No era su primera visita a la zona. El obispo Cozzens había estado en el mismo lugar, bajo una gran carpa, en una concentración provida el 19 de agosto de 2022.

En ese momento el caso Roe contra Wade había sido revocado apenas unos meses antes, y la única clínica de abortos de Dakota del Norte, la Clínica para Mujeres de Red River, había cerrado sus puertas a principios de mes y se había dirigido al otro lado del río Red, a pocos kilómetros al este, a la ciudad vecina de Fargo, Moorhead, en el estado de Minnesota.

Insistían en que los abortos iban a seguir practicándose en una zona que, de otro modo, ahora ya no tendría más de estos lugares.

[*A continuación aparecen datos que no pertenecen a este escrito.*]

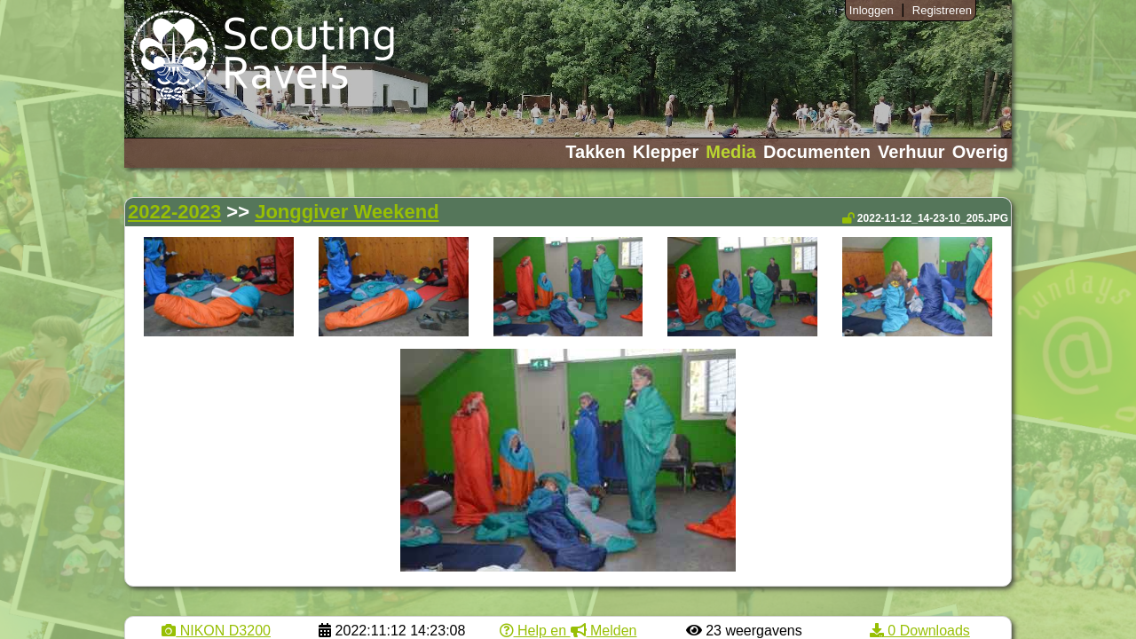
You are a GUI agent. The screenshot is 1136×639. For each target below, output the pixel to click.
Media (731, 152)
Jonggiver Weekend (346, 212)
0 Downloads (920, 630)
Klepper (665, 152)
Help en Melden (568, 630)
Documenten (817, 152)
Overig (980, 152)
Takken (595, 152)
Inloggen (871, 10)
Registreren (942, 10)
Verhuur (911, 152)
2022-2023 (174, 212)
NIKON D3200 (216, 630)
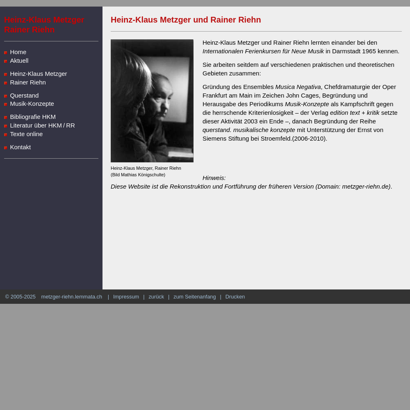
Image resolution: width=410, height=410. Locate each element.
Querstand (24, 95)
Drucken (235, 297)
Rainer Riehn (28, 82)
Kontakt (20, 147)
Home (18, 51)
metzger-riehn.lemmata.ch (71, 297)
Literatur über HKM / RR (42, 125)
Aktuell (19, 60)
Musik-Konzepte (32, 103)
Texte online (26, 133)
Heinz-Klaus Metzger (38, 73)
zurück (156, 297)
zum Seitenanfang (194, 297)
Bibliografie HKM (33, 116)
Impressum (126, 297)
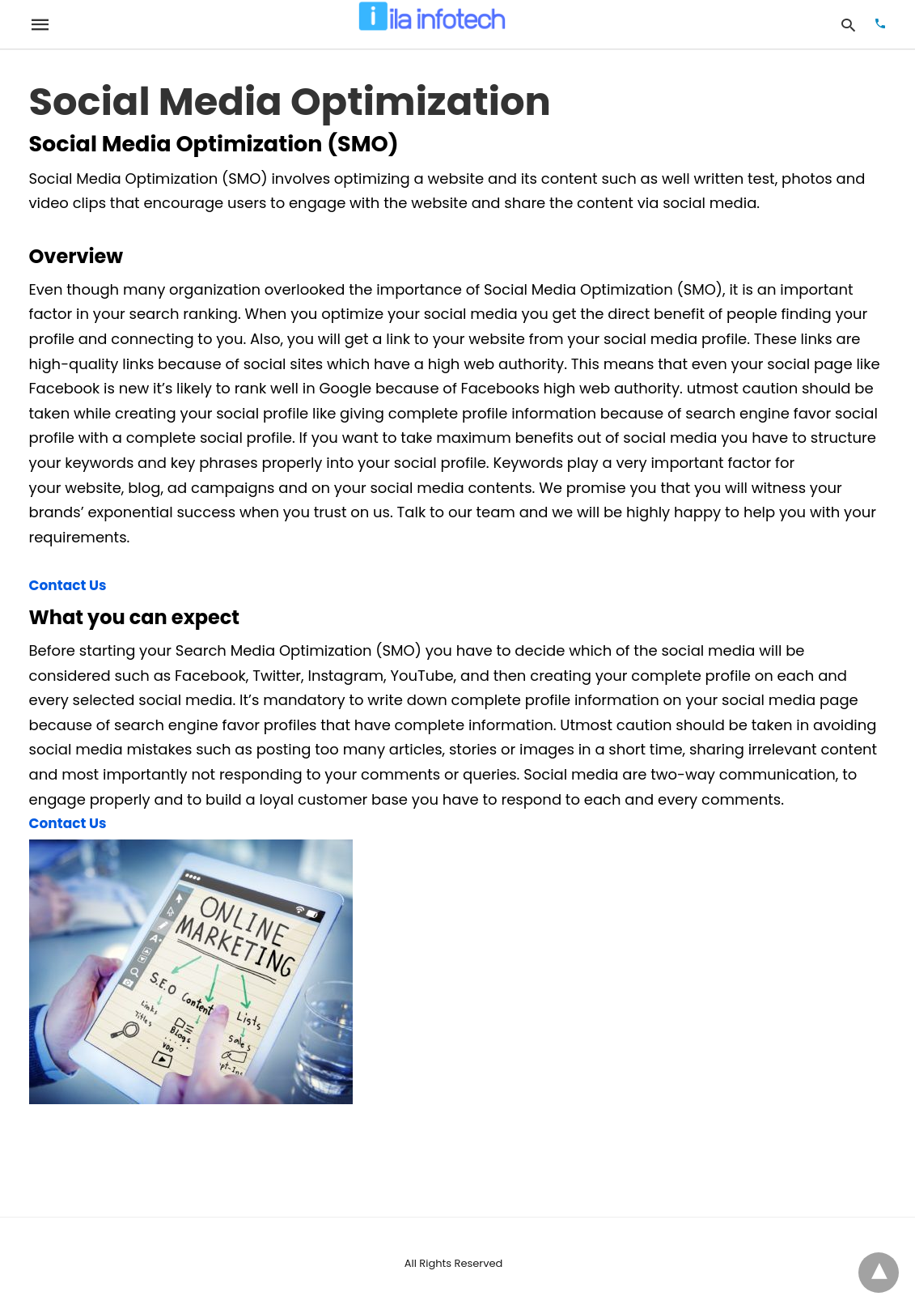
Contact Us (68, 585)
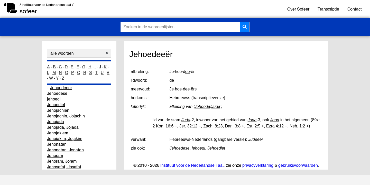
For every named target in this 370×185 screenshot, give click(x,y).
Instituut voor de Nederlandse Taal (192, 165)
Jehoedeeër (61, 87)
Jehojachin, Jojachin (66, 116)
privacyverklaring (257, 165)
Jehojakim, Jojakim (64, 138)
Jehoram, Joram (62, 161)
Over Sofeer (298, 9)
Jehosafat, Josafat (64, 167)
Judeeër (255, 139)
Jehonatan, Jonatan (65, 150)
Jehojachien (58, 110)
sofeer (28, 11)
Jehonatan (57, 144)
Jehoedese (57, 93)
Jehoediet (56, 104)
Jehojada (55, 121)
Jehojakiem (57, 133)
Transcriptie (328, 9)
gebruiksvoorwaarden (298, 165)
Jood (274, 120)
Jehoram (55, 155)
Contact (354, 9)
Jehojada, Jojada (63, 127)
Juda (215, 106)
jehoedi (54, 99)
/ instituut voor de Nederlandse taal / (46, 5)
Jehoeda (202, 106)
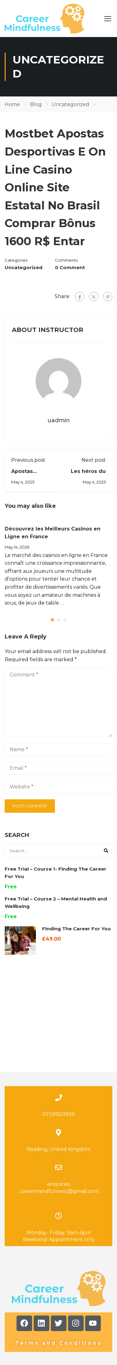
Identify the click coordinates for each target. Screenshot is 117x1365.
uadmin (58, 420)
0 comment (70, 267)
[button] (52, 619)
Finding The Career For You (76, 929)
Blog (36, 104)
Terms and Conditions (58, 1285)
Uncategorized (70, 104)
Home (12, 104)
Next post (93, 460)
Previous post (28, 460)
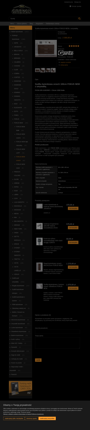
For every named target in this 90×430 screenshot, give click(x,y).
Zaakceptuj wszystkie (47, 418)
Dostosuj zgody (31, 418)
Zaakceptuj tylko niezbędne (14, 418)
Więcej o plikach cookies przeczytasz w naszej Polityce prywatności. (23, 414)
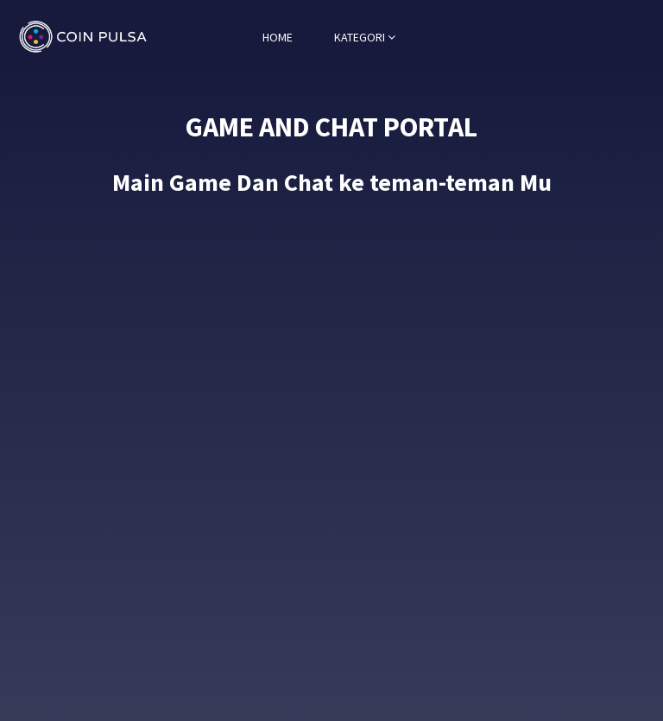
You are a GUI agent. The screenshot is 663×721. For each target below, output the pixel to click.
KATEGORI (364, 37)
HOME (277, 37)
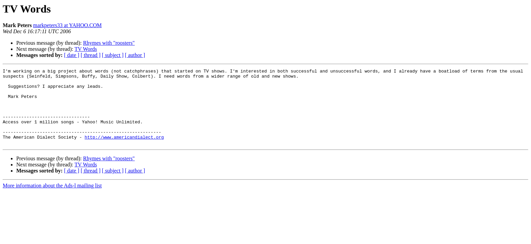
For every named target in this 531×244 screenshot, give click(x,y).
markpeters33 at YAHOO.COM (67, 25)
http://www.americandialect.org (124, 151)
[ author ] (135, 55)
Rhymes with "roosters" (109, 43)
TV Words (86, 49)
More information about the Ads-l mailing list (52, 201)
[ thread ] (91, 55)
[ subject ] (113, 55)
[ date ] (71, 55)
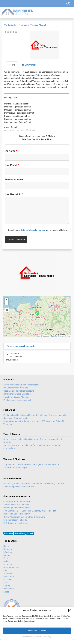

Pero los católicos de la zona y los defensores de la vida tenían sus propios planes y, aquella noche de verano, se manifestaron para protestar contra la medida.

Organizado por Pro-life Action Ministries (PLAM), con sede en St. Paul, y encabezado por el líder internacional provida David Bereit, el evento contó con la presencia de otro invitado especial que apareció discretamente entre la multitud: un obispo que acababa de ser nombrado para la diócesis.

Esa noche, el obispo Cozzens habló con los ciudadanos preocupados y con la multitud, compartiendo sus reflexiones sobre lo que significarían estas recientes decisiones y medidas. Su regreso a la zona cuatro años después era significativo.

Un giro de 180 grados

El lugar frente a la clínica de abortos, cerca de donde tuvo lugar aquella manifestación en 2022, ahora alberga un centro de ayuda para mujeres embarazadas de Women's Care. Mientras el obispo Cozzens compartía sus reflexiones, se podía ver el letrero rosa del centro detrás de él, testimonio de que, después de todo, el enemigo aún no ha ganado esta batalla.

El National Catholic Register cuenta que al relatar la historia de esa calle sin salida, el obispo Cozzens dijo: "Realmente he sentido el peso de lo que eso significa; que aquí tenemos un lugar en nuestro propio patio trasero, en nuestra propia casa, donde la muerte se considera una solución".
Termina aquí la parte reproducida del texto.